**Listed entries**:
####################

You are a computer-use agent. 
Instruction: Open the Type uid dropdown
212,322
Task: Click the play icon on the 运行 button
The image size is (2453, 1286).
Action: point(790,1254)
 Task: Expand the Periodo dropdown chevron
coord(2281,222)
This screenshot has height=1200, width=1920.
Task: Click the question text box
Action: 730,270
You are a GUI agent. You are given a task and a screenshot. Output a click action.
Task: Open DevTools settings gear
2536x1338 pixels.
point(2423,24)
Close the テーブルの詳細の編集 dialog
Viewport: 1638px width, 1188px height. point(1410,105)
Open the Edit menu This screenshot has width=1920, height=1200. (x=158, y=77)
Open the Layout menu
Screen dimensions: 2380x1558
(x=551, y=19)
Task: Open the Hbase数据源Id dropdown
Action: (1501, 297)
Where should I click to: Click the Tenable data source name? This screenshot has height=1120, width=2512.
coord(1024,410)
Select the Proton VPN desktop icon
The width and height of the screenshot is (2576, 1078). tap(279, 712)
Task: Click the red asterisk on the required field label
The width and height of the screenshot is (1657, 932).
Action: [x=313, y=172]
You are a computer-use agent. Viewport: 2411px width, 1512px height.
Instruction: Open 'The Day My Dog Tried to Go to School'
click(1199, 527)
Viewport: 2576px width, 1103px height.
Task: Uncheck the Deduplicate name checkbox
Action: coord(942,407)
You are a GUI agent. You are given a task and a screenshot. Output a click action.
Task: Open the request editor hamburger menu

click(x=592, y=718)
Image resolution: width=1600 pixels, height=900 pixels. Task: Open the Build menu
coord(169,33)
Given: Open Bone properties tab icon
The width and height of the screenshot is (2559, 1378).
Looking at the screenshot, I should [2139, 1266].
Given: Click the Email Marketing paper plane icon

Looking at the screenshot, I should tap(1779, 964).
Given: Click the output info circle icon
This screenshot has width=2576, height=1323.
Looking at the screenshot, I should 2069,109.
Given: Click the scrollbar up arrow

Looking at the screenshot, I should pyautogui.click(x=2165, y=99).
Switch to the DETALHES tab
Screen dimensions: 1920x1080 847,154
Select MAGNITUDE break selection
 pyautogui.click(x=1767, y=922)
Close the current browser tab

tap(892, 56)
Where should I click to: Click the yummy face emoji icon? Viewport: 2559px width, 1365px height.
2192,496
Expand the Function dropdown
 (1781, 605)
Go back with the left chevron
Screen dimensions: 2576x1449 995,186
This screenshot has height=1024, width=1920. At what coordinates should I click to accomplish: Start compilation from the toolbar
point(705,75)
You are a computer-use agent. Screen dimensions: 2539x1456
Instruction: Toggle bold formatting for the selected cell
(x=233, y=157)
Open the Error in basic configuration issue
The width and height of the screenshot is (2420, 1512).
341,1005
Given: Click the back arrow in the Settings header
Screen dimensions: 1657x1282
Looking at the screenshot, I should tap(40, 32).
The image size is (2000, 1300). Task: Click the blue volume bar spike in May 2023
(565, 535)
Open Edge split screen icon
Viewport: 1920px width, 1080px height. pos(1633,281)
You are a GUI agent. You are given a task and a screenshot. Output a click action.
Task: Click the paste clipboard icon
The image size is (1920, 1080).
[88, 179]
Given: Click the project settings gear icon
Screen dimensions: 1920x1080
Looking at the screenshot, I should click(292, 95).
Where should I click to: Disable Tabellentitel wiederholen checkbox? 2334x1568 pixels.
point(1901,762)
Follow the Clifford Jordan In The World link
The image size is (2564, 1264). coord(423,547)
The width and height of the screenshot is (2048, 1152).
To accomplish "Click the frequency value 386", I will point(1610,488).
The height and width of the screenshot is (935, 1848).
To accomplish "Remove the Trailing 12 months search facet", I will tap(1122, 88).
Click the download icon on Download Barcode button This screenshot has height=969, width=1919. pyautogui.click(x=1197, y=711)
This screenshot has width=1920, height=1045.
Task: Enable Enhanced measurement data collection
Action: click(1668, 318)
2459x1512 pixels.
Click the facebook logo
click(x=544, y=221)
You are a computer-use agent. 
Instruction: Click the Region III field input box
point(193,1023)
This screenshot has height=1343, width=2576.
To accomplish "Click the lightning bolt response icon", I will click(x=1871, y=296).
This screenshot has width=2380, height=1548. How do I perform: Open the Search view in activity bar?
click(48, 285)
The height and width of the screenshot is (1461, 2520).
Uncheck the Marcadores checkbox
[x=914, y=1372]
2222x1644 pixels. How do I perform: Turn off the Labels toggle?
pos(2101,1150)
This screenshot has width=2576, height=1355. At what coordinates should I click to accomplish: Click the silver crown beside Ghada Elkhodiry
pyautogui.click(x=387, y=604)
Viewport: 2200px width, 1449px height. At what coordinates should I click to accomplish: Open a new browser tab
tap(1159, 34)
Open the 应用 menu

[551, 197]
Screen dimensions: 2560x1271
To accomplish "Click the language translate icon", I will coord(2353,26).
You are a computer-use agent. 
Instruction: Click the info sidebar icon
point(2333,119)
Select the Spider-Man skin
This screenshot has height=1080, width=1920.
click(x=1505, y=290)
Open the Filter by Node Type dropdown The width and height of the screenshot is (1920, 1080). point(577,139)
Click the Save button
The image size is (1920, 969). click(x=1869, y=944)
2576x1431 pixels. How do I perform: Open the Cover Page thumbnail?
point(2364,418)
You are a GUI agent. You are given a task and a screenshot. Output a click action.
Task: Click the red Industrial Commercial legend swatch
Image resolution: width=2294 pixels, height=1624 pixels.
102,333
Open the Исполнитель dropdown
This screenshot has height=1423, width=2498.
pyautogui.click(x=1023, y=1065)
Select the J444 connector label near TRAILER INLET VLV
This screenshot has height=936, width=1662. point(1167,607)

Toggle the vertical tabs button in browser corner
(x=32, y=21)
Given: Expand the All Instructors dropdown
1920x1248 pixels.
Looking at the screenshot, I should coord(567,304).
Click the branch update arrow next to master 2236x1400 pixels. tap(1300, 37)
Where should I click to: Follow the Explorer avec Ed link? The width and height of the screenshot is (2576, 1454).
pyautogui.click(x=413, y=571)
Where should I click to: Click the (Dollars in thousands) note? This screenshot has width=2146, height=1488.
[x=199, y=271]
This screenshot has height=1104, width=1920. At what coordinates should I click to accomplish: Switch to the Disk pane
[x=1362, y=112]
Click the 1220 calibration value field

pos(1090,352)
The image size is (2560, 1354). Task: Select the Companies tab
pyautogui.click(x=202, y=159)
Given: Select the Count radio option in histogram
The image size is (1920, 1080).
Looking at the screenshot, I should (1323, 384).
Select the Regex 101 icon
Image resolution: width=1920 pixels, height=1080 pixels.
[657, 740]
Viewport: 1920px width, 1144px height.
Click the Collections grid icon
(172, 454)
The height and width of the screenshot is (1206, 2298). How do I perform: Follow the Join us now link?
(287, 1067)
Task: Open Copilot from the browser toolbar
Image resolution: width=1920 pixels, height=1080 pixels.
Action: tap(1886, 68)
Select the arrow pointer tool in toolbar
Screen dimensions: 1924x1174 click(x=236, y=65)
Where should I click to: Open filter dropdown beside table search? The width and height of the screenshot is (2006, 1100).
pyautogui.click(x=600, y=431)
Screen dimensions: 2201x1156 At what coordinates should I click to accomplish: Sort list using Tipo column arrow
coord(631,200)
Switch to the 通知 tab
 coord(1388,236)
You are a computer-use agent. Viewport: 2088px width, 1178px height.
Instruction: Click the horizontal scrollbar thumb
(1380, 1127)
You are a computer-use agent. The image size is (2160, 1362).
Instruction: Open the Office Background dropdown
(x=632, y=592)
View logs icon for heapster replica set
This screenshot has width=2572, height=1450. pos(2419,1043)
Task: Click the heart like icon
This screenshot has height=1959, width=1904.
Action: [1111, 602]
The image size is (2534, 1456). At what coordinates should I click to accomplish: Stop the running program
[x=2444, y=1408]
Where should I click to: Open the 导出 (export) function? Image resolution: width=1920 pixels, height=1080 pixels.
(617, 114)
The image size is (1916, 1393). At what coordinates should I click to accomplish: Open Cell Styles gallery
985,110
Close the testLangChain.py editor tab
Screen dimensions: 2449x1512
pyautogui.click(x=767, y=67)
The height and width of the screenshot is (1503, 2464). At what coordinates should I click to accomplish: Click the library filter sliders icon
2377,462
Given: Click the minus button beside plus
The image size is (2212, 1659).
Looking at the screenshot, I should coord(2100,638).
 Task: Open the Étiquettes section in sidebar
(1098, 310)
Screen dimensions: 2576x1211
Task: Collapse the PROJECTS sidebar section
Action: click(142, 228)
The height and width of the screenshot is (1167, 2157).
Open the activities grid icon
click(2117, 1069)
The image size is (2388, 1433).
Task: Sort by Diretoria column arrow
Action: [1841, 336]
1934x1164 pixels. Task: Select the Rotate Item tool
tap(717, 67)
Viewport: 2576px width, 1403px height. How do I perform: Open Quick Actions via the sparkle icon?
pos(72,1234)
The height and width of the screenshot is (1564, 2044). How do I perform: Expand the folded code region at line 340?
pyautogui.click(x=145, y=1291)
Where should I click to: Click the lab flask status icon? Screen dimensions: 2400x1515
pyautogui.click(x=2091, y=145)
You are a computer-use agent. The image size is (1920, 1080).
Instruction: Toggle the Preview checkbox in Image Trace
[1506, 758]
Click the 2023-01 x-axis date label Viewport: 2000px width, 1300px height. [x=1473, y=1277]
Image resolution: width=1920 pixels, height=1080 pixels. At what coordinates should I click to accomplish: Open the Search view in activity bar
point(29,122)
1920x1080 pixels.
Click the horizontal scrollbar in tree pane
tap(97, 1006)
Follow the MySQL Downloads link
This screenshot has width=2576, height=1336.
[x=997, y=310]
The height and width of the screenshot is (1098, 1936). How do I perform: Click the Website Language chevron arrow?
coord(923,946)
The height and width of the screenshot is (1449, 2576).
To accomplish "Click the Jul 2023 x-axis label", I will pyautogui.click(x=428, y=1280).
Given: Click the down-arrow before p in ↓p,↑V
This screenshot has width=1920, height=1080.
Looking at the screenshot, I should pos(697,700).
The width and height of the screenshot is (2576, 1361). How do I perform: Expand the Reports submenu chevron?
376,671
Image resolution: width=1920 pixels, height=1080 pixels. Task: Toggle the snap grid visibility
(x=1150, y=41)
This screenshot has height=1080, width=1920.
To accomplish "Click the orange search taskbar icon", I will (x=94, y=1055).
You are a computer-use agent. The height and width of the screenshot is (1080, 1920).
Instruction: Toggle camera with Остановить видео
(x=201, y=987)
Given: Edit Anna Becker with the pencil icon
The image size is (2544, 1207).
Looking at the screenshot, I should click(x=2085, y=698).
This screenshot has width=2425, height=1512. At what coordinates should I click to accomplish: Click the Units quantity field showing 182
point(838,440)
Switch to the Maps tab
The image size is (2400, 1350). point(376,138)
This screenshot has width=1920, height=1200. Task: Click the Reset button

####################

**Assignment**:
Which lines run from the one holding "This screenshot has width=2576, height=1355." through the one holding "Task: Click the red Industrial" in the records above? Repeat them exactly, both included, and nothing more.

**Solution for this problem**:
This screenshot has width=2576, height=1355. At what coordinates should I click to accomplish: Click the silver crown beside Ghada Elkhodiry
pyautogui.click(x=387, y=604)
Viewport: 2200px width, 1449px height. At what coordinates should I click to accomplish: Open a new browser tab
tap(1159, 34)
Open the 应用 menu

[551, 197]
Screen dimensions: 2560x1271
To accomplish "Click the language translate icon", I will coord(2353,26).
You are a computer-use agent. 
Instruction: Click the info sidebar icon
point(2333,119)
Select the Spider-Man skin
This screenshot has height=1080, width=1920.
click(x=1505, y=290)
Open the Filter by Node Type dropdown The width and height of the screenshot is (1920, 1080). point(577,139)
Click the Save button
The image size is (1920, 969). click(x=1869, y=944)
2576x1431 pixels. How do I perform: Open the Cover Page thumbnail?
point(2364,418)
You are a GUI agent. You are given a task and a screenshot. Output a click action.
Task: Click the red Industrial Commercial legend swatch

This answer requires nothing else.